#### WORKING DATA

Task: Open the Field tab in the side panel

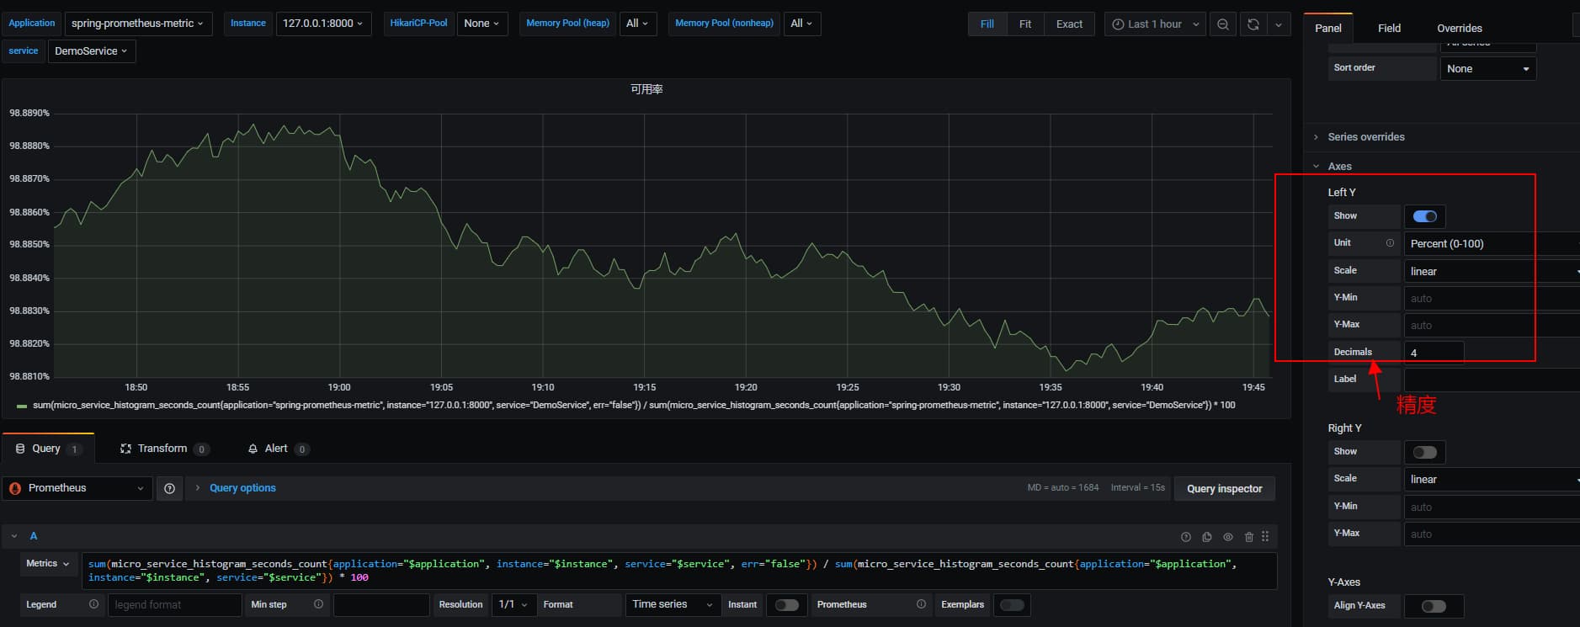Action: point(1389,28)
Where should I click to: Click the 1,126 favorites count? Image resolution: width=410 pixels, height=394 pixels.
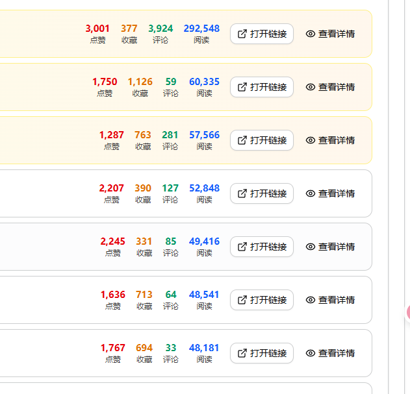pyautogui.click(x=140, y=82)
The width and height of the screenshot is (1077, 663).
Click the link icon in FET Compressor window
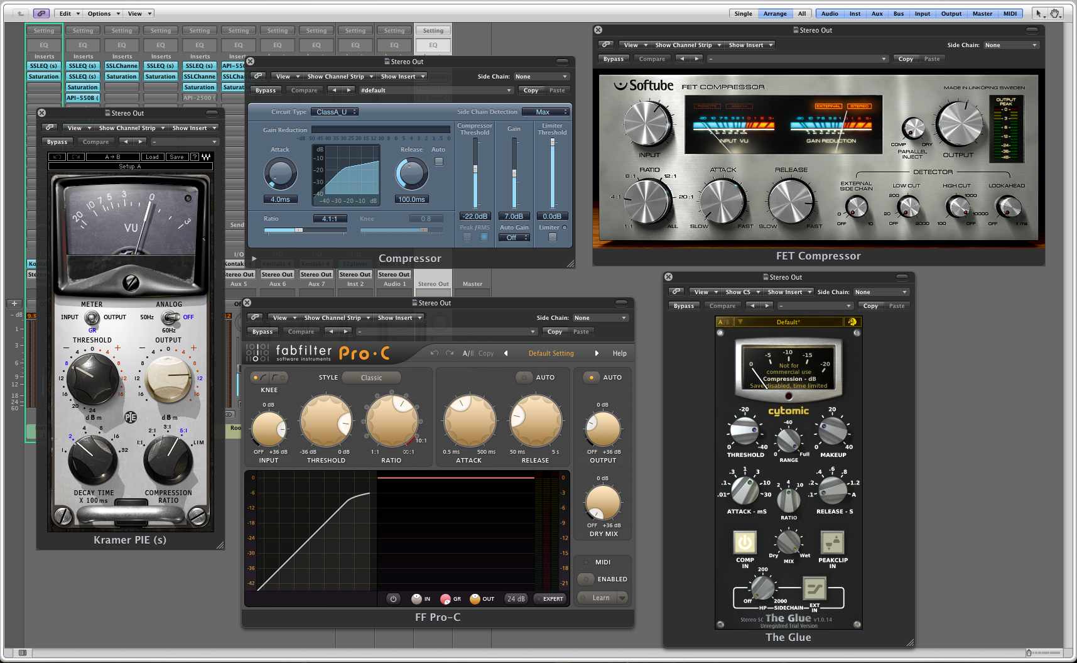[x=605, y=45]
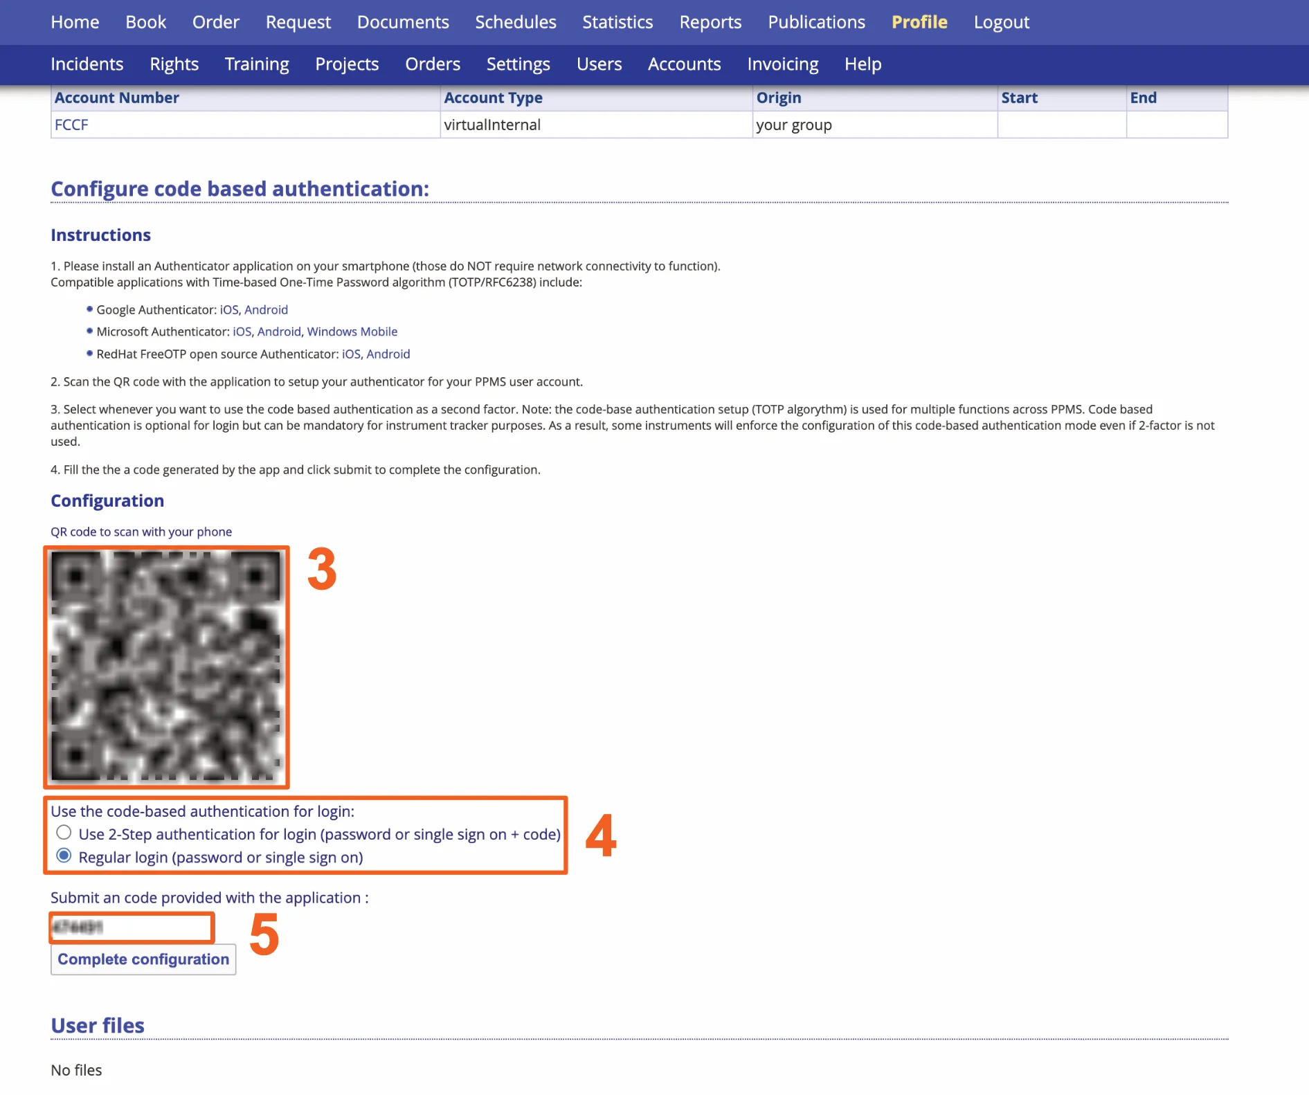Open the Profile menu item

(919, 22)
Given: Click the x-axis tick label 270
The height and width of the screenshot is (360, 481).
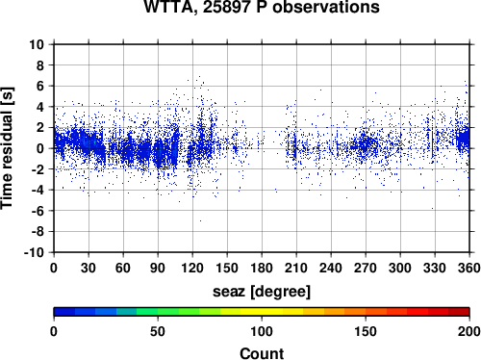Looking at the screenshot, I should (366, 268).
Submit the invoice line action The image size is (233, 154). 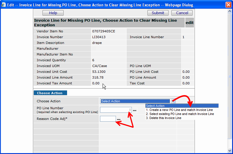158,13
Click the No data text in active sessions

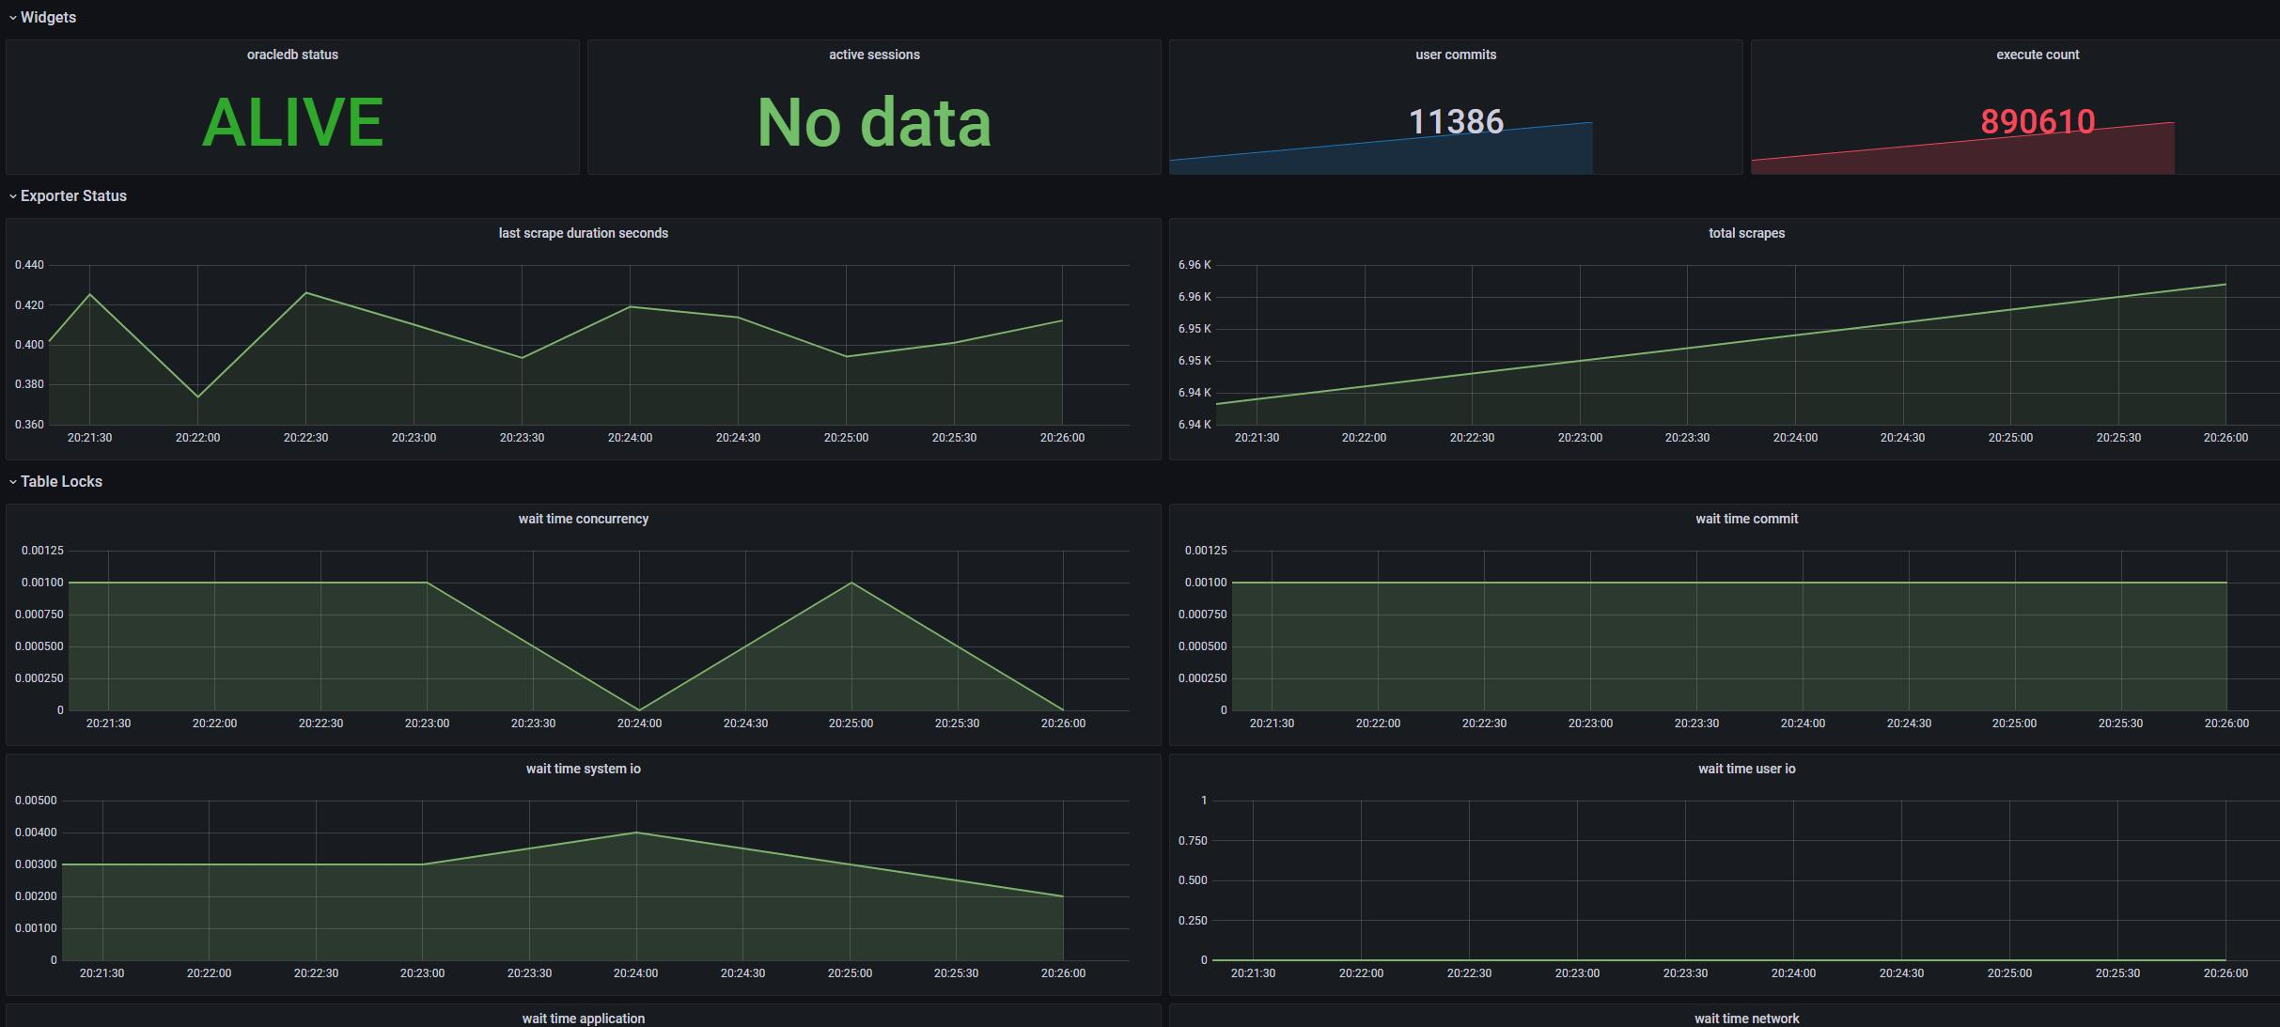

########

_WHAT NEEDS TO BE DONE_: Starting with the first line and going on through the line with "pyautogui.click(x=140, y=82)", rescale these lines by writing them out again, requests included, with every coordinate in the answers multiplied by 1.45 and rounded to a whole number, halves up. Leave the pictures out of your answer.

_COMPLETED EXERCISE_:
Task: Open the Field tab in the side panel

Action: point(2014,41)
Where should I click to: Click the 1,126 favorites count? Image resolution: width=410 pixels, height=394 pixels.
pyautogui.click(x=203, y=119)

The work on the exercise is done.